The week of March 2 through March 6 was one of the most structurally revealing periods in the entire history of U.S. spot Bitcoin ETF trading — not because the net number was exceptional, but because of what the intra-week pattern exposed about how institutional capital actually behaves when geopolitical shock collides with a momentum trade that had already built up significant unrealized gains. The headline weekly net inflow figure of $568 million for Bitcoin spot ETFs is positive and healthy by any historical comparison — for context, Bitcoin ETFs posted net outflows across several weeks in late 2024 — but it conceals a tale of two distinct institutional behaviors that played out sequentially within the same five trading sessions. In the first three days alone, $1.44 billion poured into U.S. Bitcoin spot ETFs. By Friday's close, $829 million had been redeemed, leaving the $568 million weekly net as the residual of two opposing forces rather than a steady, conviction-driven accumulation trend.

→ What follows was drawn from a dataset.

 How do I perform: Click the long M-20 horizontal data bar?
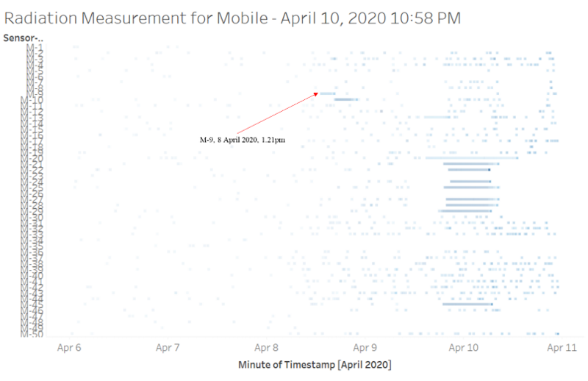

That $829 million in late-week outflows is the number that deserves the most scrutiny — more than the headline $568 million net, more than the $1.44 billion three-day surge, and significantly more than any individual ETF's weekly performance. It represents a specific and identifiable institutional decision: take the gains from the early-week Iran war rally, reduce exposure heading into a weekend where oil was at $119 per barrel and IRGC officials were confirming activity around the Strait of Hormuz, and wait for clearer conditions before re-entering. That is not panic selling. That is textbook capital markets risk management by portfolio desks that have both the sophistication to recognize when they've captured a good move and the risk discipline to reduce leverage before a weekend binary event.

BlackRock's IBIT at $39.13 — The ETF That Absorbed $660 Million and Still Defines the Entire Category

iShares Bitcoin Trust ETF (IBIT) closed Monday at $39.13, up $0.53 or 1.37% on the session, recovering from a low earlier in the trading day near $38.60. The after-hours print held at $39.13 with no additional movement. Over the course of the March 2 to March 6 week, IBIT generated approximately $660 million in net inflows — the dominant single-fund contributor to the entire category's $568 million net weekly total. To understand what that means structurally: IBIT alone generated more inflows than the entire Bitcoin ETF category's weekly net, which means the other funds in aggregate were net negative even as IBIT printed a massive positive. The concentration of institutional Bitcoin ETF demand into a single product — BlackRock's IBIT — is one of the defining market structure facts of 2026, and it has meaningful implications for price discovery, liquidity depth, and the marginal buyer's identity.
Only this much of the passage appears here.